**Task to complete**: Copy the stretch of the tuberculosis vaccine interview from "Aeras is a nonprofit, global" through "to this mission." word for word.

For the final article of our coverage of World Immunisation Week and the future of vaccines, Ann M. Ginsberg, MD, PhD, Chief Medical Officer at Aeras – a nonprofit biotechnology organisation developing new, effective tuberculosis (TB) vaccines that are affordable and accessible to all who need them – give us an insight into the opportunities and challenges facing organisations involved in vaccine research. For the other articles in the series, click here!
Can you tell us a little about what kind of organisation Aeras is?
Aeras is a nonprofit, global biotech organization developing new tuberculosis vaccines for the world. With offices in the U.S., Africa, and Asia, Aeras works in partnership with other biotech, pharmaceutical, and academic organizations to advance the best TB vaccine science, with the mission of ending the threat of TB and with the belief that an effective vaccine is key to this mission.
Aeras’s involvement in the vaccine development process spans from the preclinical space to registration and licensure. Bringing together the best science, wherever it may be, Aeras partners to expand and share knowledge and strengthen research and clinical trial capacity for TB vaccine R&D, as we drive to bring together funders from both the public and private sectors. To better understand how TB vaccines work, Aeras is helping to develop new and improved human challenge and animal models of disease and examining correlates of risk and protection. Aeras is designing and conducting new experimental medicine studies to examine key immunological, clinical and vaccinology questions. Aeras’s innovative and adaptive clinical trial designs aim to reduce the cost of TB vaccine development by allowing smaller, faster trials. Aeras is building and managing a diverse portfolio of TB vaccine candidates, collaborating with partners to develop candidates.

**Recorded data**:
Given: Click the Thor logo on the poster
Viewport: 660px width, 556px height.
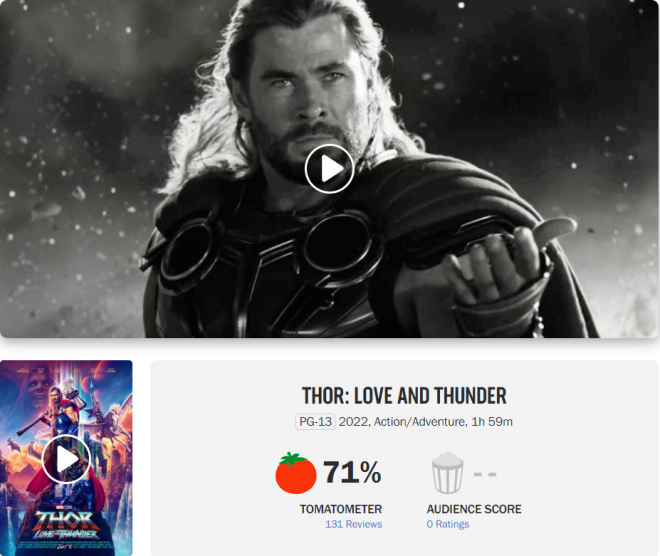Looking at the screenshot, I should tap(66, 526).
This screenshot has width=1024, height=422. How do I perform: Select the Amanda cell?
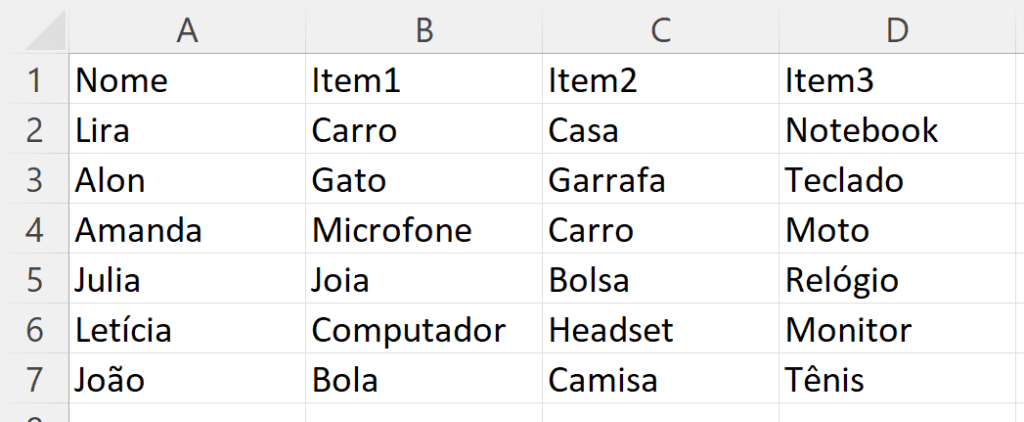click(x=187, y=229)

**Task answer**:
Aeras is a nonprofit, global biotech organization developing new tuberculosis vaccines for the world. With offices in the U.S., Africa, and Asia, Aeras works in partnership with other biotech, pharmaceutical, and academic organizations to advance the best TB vaccine science, with the mission of ending the threat of TB and with the belief that an effective vaccine is key to this mission.